DATA FOR THIS TASK –
·····

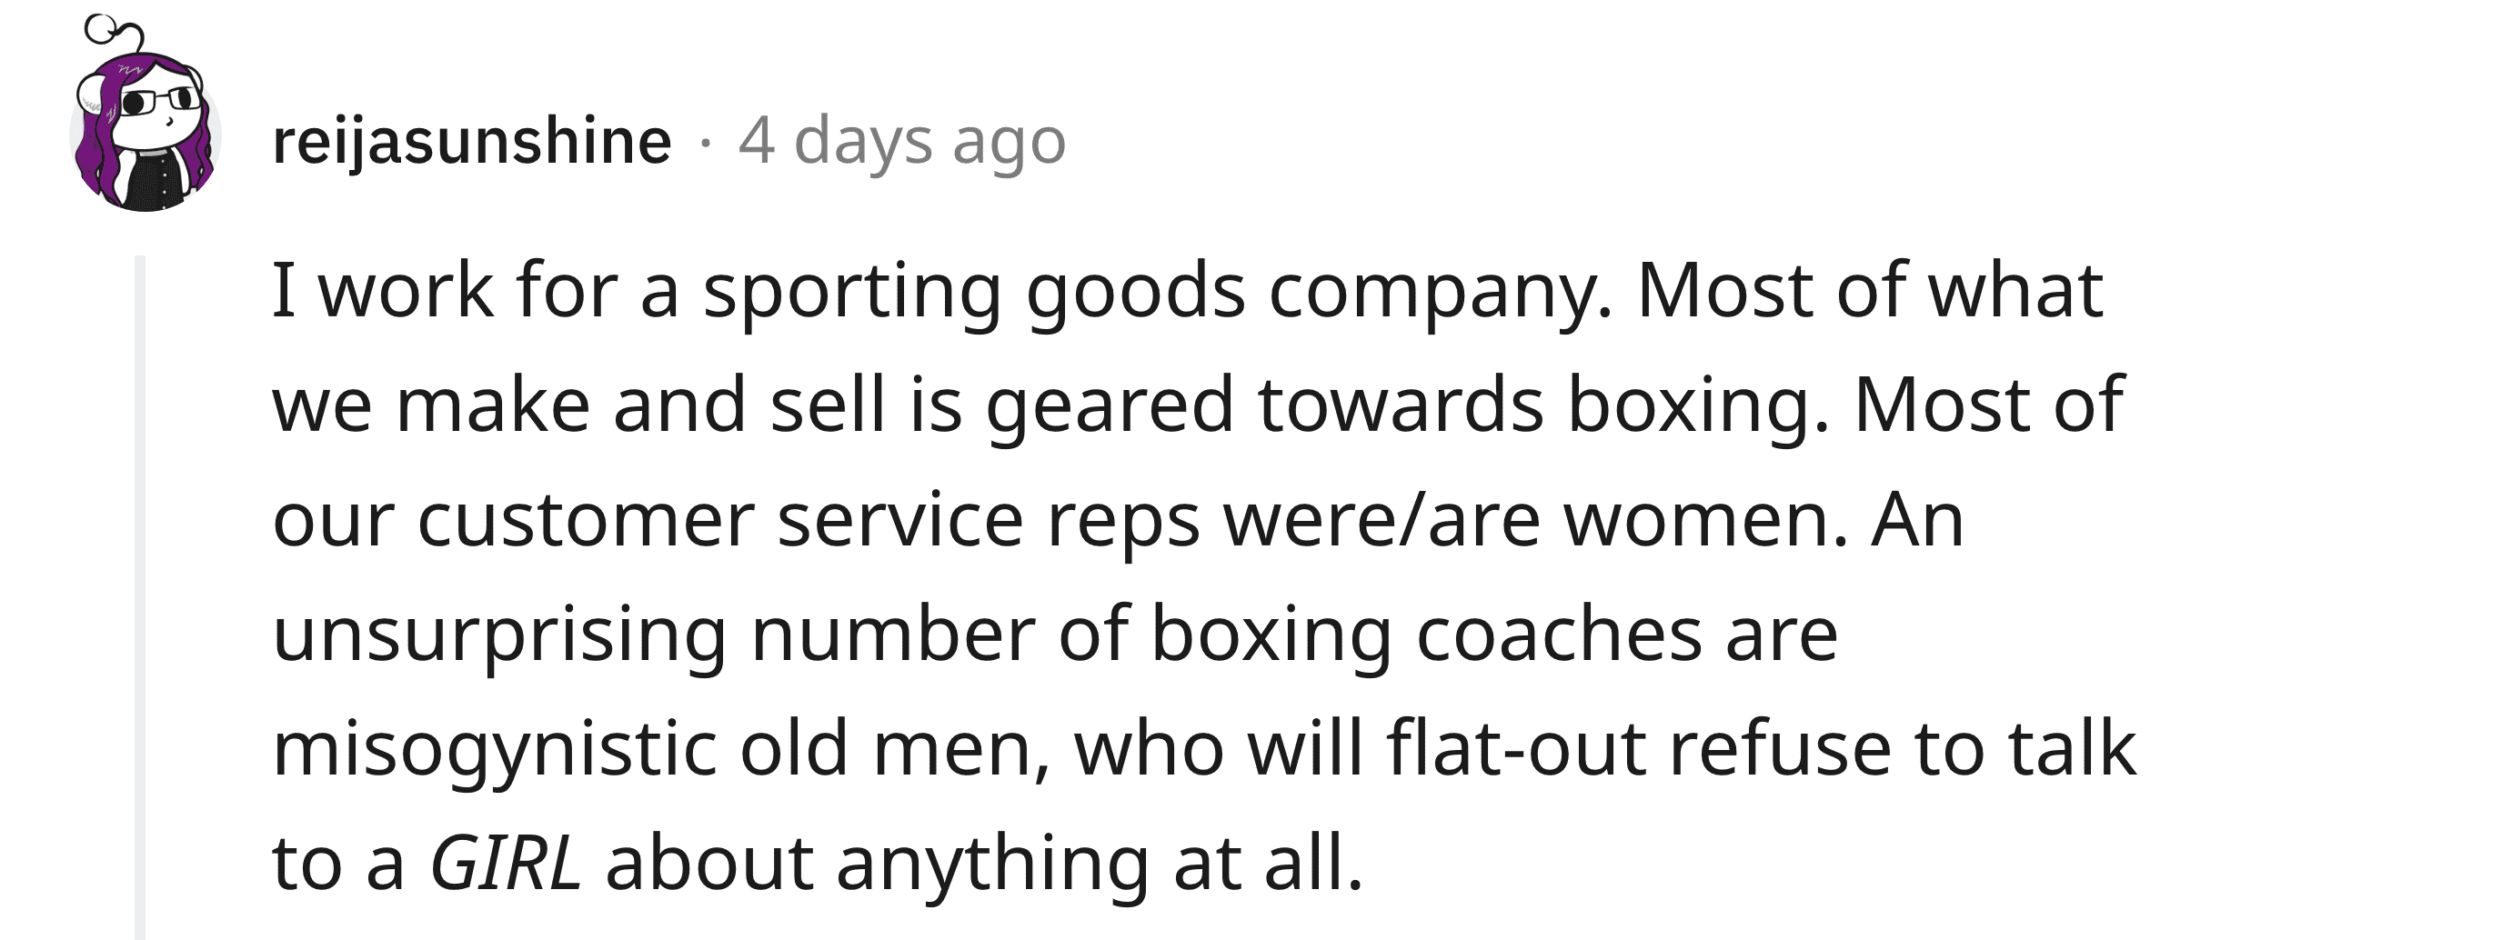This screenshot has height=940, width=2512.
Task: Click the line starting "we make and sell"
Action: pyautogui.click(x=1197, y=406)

·····

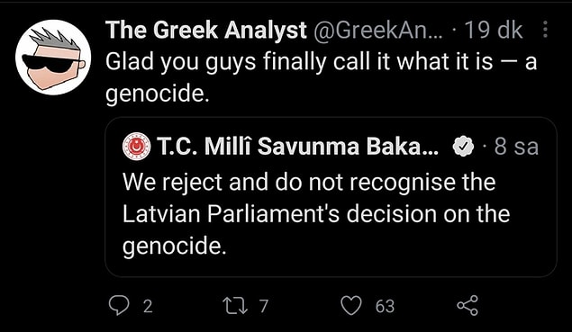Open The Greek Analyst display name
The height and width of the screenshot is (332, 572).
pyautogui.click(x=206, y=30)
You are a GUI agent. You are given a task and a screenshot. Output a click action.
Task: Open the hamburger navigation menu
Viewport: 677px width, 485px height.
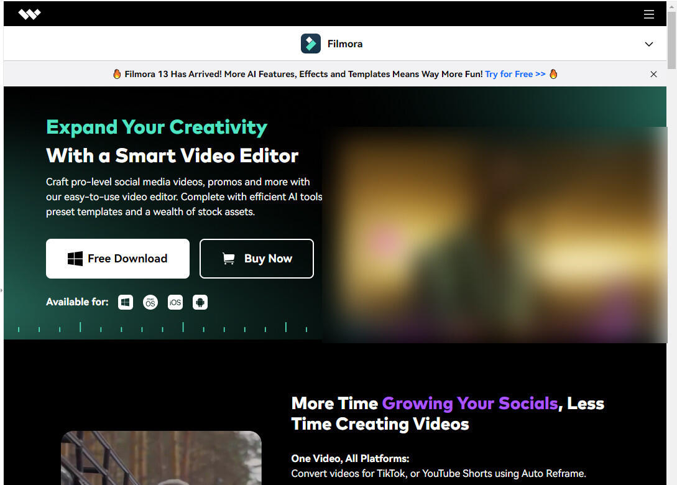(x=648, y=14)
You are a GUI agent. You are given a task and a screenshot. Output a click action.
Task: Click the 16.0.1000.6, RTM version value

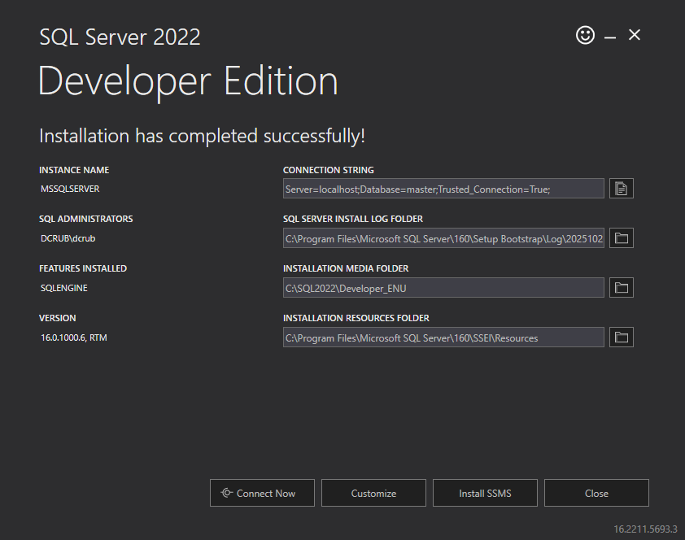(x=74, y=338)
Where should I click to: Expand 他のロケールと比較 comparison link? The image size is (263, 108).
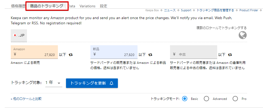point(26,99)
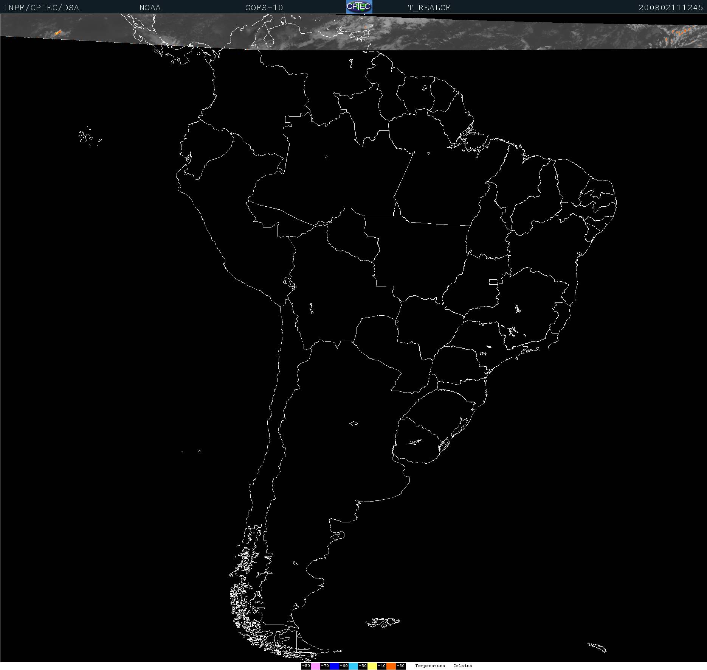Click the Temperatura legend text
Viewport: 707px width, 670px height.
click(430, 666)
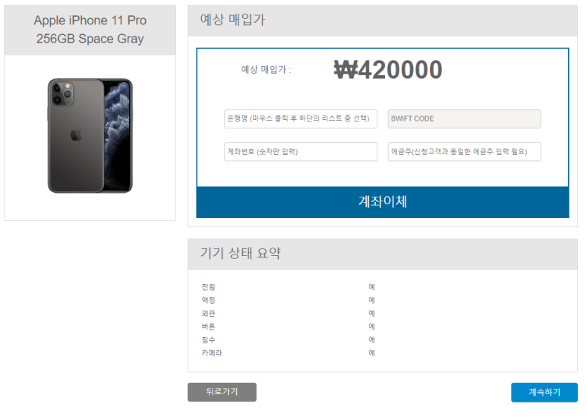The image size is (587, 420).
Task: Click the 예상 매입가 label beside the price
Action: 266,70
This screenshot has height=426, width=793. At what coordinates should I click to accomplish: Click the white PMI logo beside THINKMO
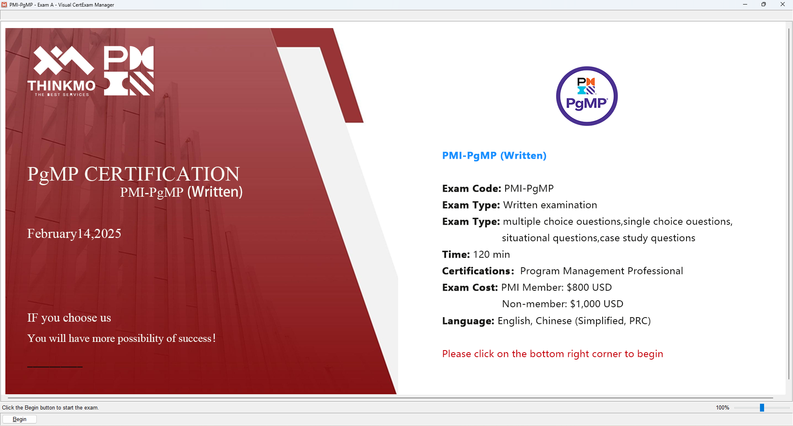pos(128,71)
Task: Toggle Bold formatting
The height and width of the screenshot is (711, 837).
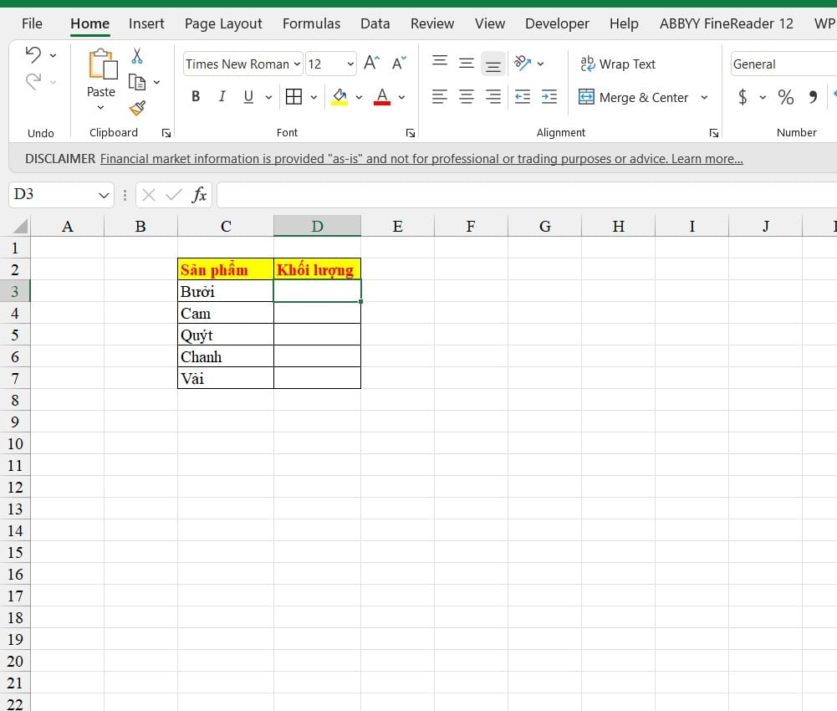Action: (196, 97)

·····

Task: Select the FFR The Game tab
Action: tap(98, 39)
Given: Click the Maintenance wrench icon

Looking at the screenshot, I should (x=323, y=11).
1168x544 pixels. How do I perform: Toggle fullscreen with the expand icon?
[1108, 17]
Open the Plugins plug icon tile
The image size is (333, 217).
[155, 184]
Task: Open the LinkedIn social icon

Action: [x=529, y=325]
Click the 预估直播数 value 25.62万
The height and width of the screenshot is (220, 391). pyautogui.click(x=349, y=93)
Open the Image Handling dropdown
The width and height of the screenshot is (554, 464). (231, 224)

·····

WHAT YOU ARE ASKED TO DO –
Set down, exactly as written above, each line from the one with "Where should I" through the one with "Task: Toggle Bold formatting", and skip the pictures.

ANSWER BELOW –
Where should I click to: Expand 他のロケールと比較 comparison link? The image size is (263, 108).
point(26,99)
Click the Temperatura legend text
Viewport: 707px width, 670px height.
click(430, 666)
The image size is (587, 420).
Task: Click the 예상 매입가 label beside the price
Action: 266,70
This screenshot has height=426, width=793. At what coordinates should I click to accomplish: Click the white PMI logo beside THINKMO
pos(128,71)
Task: Toggle Bold formatting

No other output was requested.